Por Héctor Torres

Ahora fueron maestros institucionales, agrupados en una organización denominada Delegaciones Unidas, los que salieron a las calles a reclamar que el gobierno del estado les pague los bonos que les adeudan, no solamente de administraciones anteriores, sino también los que no les ha cubierto el gobierno de Silvano Aureoles Conejo.

El gobierno del estado sacó a sus secretarios para que dijeran “que ya se nos había pagado todo y eso es falso” y agregó que les cubrieron, “para tratar de calmar las cosas”, dos bonos de mil pesos cada uno y lo que adeuda a cada uno de los 35 mil trabajadores son más de 20 mil pesos.

Ellos lanzan las cifras y dicen que ya pagaron tantos millones de pesos, pero hay que dimensionar las cosas “y como trabajadores ya devengamos eso”, el gobierno estatal se escuda en que la deuda proviene de gobiernos anteriores, “nos deben desde 2015, pero el gobierno de Silvano Aureoles entró en el 2015 y nos deben desde el 2015, 2016, 2017 y ya se debe el primer bono de 2018”.
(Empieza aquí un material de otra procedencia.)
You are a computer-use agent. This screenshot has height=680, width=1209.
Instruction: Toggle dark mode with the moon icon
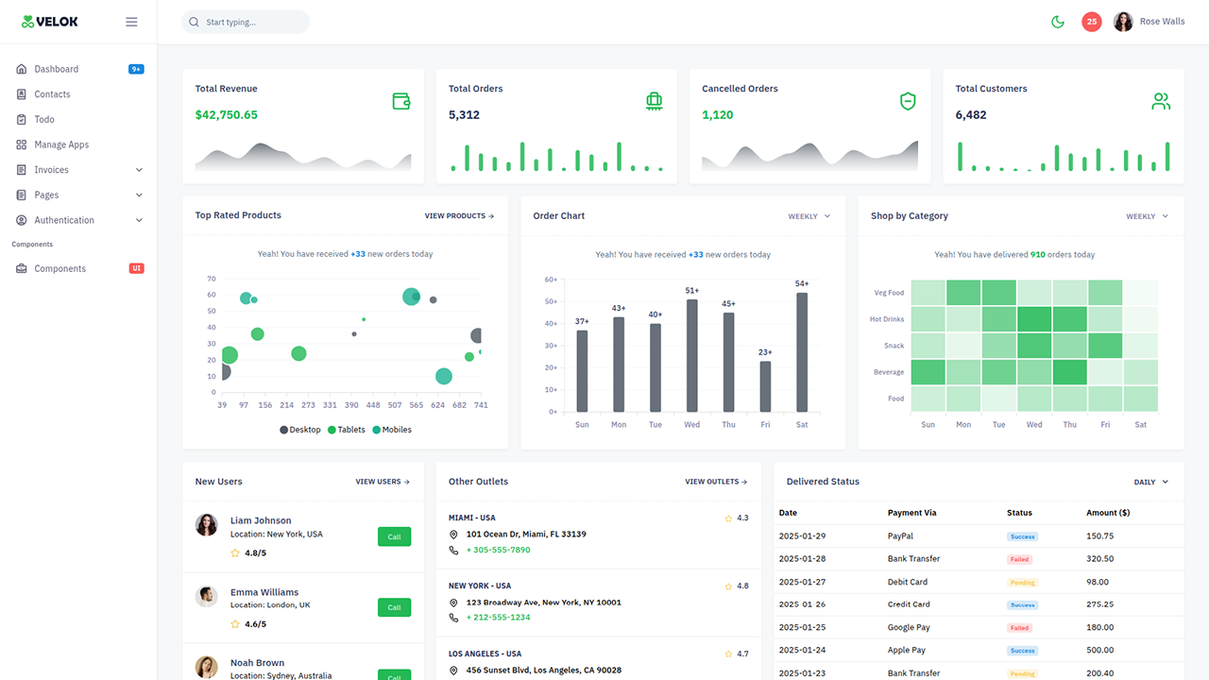[x=1058, y=21]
Luego de señalar que el gobierno miente, puntualizaron que sería mejor calendarizar pagos y destacaron que los bonos se acuerdan en la Federación “y ellos dicen que se acuerdan aquí en el estado y eso es falso”.

Resaltaron que a los maestros federales les llega puntual el pago de los bonos y piden al gobierno de Silvano Aureoles que se acabe esa diferenciación y “si no puede con la nómina del estado pues que se la entregue a la Federación”.

Aseguraron “no somos la caja chica de nadie” y no descartaron que haya desvío de recursos, pues el gobierno “parece un barril sin fondo” y quieren responsabilizar de ello al magisterio “y hay que recalcar que somos maestros institucionales los que hoy estamos aquí”.

Consideraron necesario salir a las calles porque “el gobierno no entiende de otra manera, seguimos laborando, pero cada semana nos estamos manifestando, empezó el movimiento con diez delegaciones y hoy se agregan catorce de Lázaro Cárdenas”.

En voz de Jaime Ramos Nieto reiteraron que todas son delegaciones institucionales que también están reclamando el pago de los bonos que les adeudan y por qué “no hablan de sus salarios estratosféricos –lo que cobran funcionarios, senadores y diputados- y quieren culparnos de las finanzas rotas del gobierno del estado”.